Column Lineage
Column lineage answers one question: where does each output column's data come from? Given a SQL query and a schema, the engine traces every output column backwards through the query, all the way down to base table columns.
What it traces
For each output column, lineage reports:
- Data origins. Which base table columns feed this output, through however many layers of CTEs, subqueries, and joins.
- Filter dependencies. Which columns appear in WHERE and HAVING clauses that constrain this column's rows.
- Join dependencies. Which columns appear in JOIN conditions connecting the tables that produce this column.
- Aggregate dependencies. Which columns are passed through aggregate functions (SUM, COUNT, and so on).
- GROUP BY dependencies. Which columns appear in GROUP BY clauses affecting this column.
- Direct-copy detection. Whether the column is passed through unchanged or transformed by an expression.
SQL constructs handled
The lineage engine handles the full range of SQL complexity:
- CTEs, including recursive CTEs with cycle detection
- Subqueries: scalar, IN/EXISTS, and correlated
- Derived tables (inline views in FROM)
- JOINs, including LATERAL
- Set operations: UNION, INTERSECT, EXCEPT (traced by ordinal position)
- UNNEST for array expansion (BigQuery, Presto)
- PIVOT and UNPIVOT
- Pipe syntax (BigQuery's pipe operator chains)
- Star expansion:
SELECT *resolved to individual columns, with lineage per column - Cross-view lineage when the schema includes view definitions
Try it in the playground. The ANSI playground includes lineage examples. Switch to the Lineage tab for an interactive column lineage graph.
Example
Given this query:
WITH monthly AS (
SELECT customer_id,
DATE_TRUNC('month', order_date) AS month,
SUM(amount) AS total
FROM orders
GROUP BY customer_id, DATE_TRUNC('month', order_date)
)
SELECT c.name,
m.month,
m.total,
m.total / 12.0 AS monthly_avg
FROM customers c
JOIN monthly m ON c.id = m.customer_id
WHERE m.total > 1000
The lineage engine traces each output column:
| Output Column | Data Origins | Filter Dependencies | Join Dependencies |
|---|---|---|---|
name | customers.name | orders.amount (via total > 1000) | customers.id, orders.customer_id |
month | orders.order_date | orders.amount (via total > 1000) | customers.id, orders.customer_id |
total | orders.amount | orders.amount (via total > 1000) | customers.id, orders.customer_id |
monthly_avg | orders.amount | orders.amount (via total > 1000) | customers.id, orders.customer_id |
All of this comes from a single pass through the CTE, the JOIN, the WHERE filter, and the aggregation. total resolves back through SUM(amount) to orders.amount.
Use cases
- Data governance: "Which base table columns feed the
total_spentmetric?" - Impact analysis: "If we rename
users.email, which dashboards break?" - Data quality: "Is
order_counta direct pass-through, or does it go through a CASE expression?" - Audit: "What joins and filters constrain the data in this report column?"

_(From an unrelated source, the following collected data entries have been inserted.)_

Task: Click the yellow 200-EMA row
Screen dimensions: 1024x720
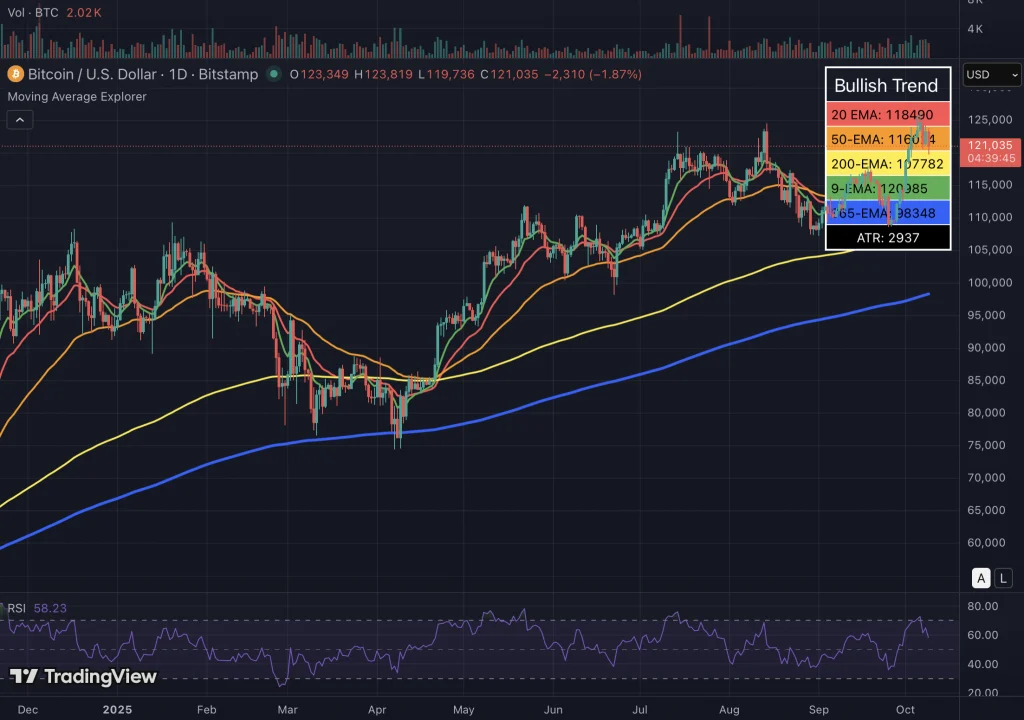Action: coord(887,163)
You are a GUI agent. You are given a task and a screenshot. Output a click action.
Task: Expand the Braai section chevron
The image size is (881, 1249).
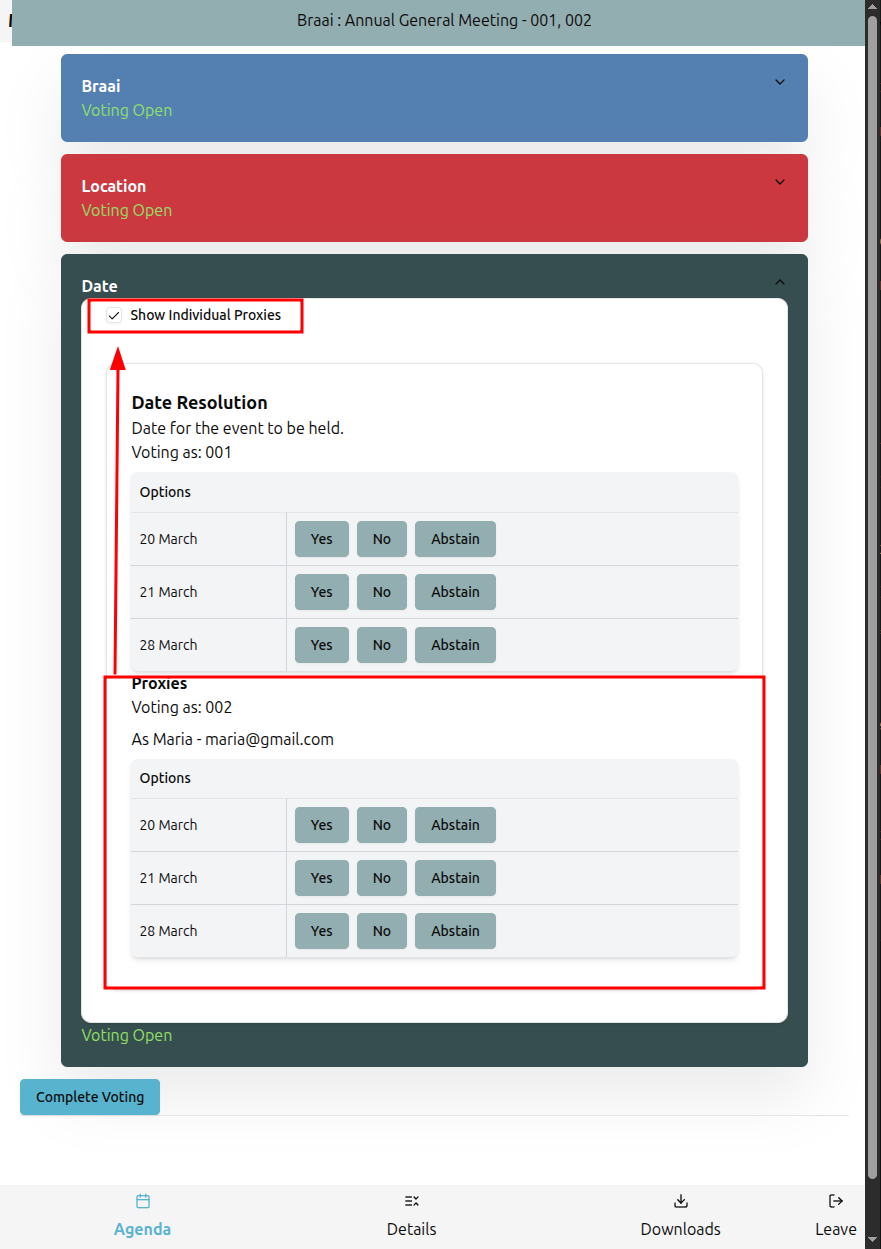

- Migration: "Which source tables does this query actually depend on?"
Performance
The lineage engine is a single-pass algorithm with memoization. Each (scope, column) pair is resolved once and the result is shared across every reference, producing an immutable DAG of column origins.
That's a lot faster than re-qualifying and re-traversing the query per output column. On complex queries with shared CTEs or subqueries, the gap can be orders of magnitude.
dbt integration
Through the dbt pipeline, lineage follows ref() and source() automatically. Each model's output columns get full provenance, from the final SELECT back through every intermediate model to the raw source tables. This is exercised across the 59-project, 9,925-model test suite.